* begin *

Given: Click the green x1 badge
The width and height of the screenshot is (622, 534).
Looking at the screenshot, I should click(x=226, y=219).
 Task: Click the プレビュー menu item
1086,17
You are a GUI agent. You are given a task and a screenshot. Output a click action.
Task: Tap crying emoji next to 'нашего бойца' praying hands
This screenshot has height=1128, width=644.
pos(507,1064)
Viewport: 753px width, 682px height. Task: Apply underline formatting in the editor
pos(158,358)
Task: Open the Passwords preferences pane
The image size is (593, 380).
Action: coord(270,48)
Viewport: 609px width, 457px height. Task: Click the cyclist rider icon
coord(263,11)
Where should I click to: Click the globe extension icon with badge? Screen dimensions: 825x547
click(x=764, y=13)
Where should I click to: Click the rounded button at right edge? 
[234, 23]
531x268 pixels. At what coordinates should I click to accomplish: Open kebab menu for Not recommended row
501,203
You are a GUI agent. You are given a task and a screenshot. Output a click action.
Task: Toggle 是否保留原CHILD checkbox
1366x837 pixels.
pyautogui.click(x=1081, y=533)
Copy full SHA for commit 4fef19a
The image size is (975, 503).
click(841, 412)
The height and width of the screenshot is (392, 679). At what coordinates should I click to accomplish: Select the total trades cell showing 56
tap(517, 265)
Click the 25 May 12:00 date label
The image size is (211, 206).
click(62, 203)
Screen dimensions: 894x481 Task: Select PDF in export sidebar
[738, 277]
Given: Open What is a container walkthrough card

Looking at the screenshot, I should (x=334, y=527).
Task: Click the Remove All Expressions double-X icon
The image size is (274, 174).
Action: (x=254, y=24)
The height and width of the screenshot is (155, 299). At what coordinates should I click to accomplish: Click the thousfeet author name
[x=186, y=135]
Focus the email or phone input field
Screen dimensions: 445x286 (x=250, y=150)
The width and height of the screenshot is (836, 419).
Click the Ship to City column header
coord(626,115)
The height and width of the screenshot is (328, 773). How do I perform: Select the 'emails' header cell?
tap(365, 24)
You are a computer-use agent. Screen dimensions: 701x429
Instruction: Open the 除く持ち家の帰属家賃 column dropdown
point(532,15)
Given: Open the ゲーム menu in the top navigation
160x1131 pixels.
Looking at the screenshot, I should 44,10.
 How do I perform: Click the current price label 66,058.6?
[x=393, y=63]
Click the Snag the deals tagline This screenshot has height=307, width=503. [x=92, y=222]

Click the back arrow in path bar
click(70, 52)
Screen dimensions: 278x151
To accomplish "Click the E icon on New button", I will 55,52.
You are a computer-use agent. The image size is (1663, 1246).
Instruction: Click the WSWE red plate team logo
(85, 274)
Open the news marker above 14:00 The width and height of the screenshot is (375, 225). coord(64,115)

* end *

**Exercise details**
Copy out every one of the records above word for word, without changing anything.

**Response to the task**
Given: Click the green x1 badge
The width and height of the screenshot is (622, 534).
Looking at the screenshot, I should click(x=226, y=219).
 Task: Click the プレビュー menu item
1086,17
You are a GUI agent. You are given a task and a screenshot. Output a click action.
Task: Tap crying emoji next to 'нашего бойца' praying hands
This screenshot has height=1128, width=644.
pos(507,1064)
Viewport: 753px width, 682px height. Task: Apply underline formatting in the editor
pos(158,358)
Task: Open the Passwords preferences pane
The image size is (593, 380).
Action: coord(270,48)
Viewport: 609px width, 457px height. Task: Click the cyclist rider icon
coord(263,11)
Where should I click to: Click the globe extension icon with badge? Screen dimensions: 825x547
click(x=764, y=13)
Where should I click to: Click the rounded button at right edge? 
[234, 23]
531x268 pixels. At what coordinates should I click to accomplish: Open kebab menu for Not recommended row
501,203
You are a GUI agent. You are given a task and a screenshot. Output a click action.
Task: Toggle 是否保留原CHILD checkbox
1366x837 pixels.
pyautogui.click(x=1081, y=533)
Copy full SHA for commit 4fef19a
The image size is (975, 503).
click(841, 412)
The height and width of the screenshot is (392, 679). At what coordinates should I click to accomplish: Select the total trades cell showing 56
tap(517, 265)
Click the 25 May 12:00 date label
The image size is (211, 206).
click(62, 203)
Screen dimensions: 894x481 Task: Select PDF in export sidebar
[738, 277]
Given: Open What is a container walkthrough card

Looking at the screenshot, I should (x=334, y=527).
Task: Click the Remove All Expressions double-X icon
The image size is (274, 174).
Action: (x=254, y=24)
The height and width of the screenshot is (155, 299). At what coordinates should I click to accomplish: Click the thousfeet author name
[x=186, y=135]
Focus the email or phone input field
Screen dimensions: 445x286 (x=250, y=150)
The width and height of the screenshot is (836, 419).
Click the Ship to City column header
coord(626,115)
The height and width of the screenshot is (328, 773). How do I perform: Select the 'emails' header cell?
tap(365, 24)
You are a computer-use agent. Screen dimensions: 701x429
Instruction: Open the 除く持ち家の帰属家賃 column dropdown
point(532,15)
Given: Open the ゲーム menu in the top navigation
160x1131 pixels.
Looking at the screenshot, I should 44,10.
 How do I perform: Click the current price label 66,058.6?
[x=393, y=63]
Click the Snag the deals tagline This screenshot has height=307, width=503. [x=92, y=222]

Click the back arrow in path bar
click(70, 52)
Screen dimensions: 278x151
To accomplish "Click the E icon on New button", I will 55,52.
You are a computer-use agent. The image size is (1663, 1246).
Instruction: Click the WSWE red plate team logo
(85, 274)
Open the news marker above 14:00 The width and height of the screenshot is (375, 225). coord(64,115)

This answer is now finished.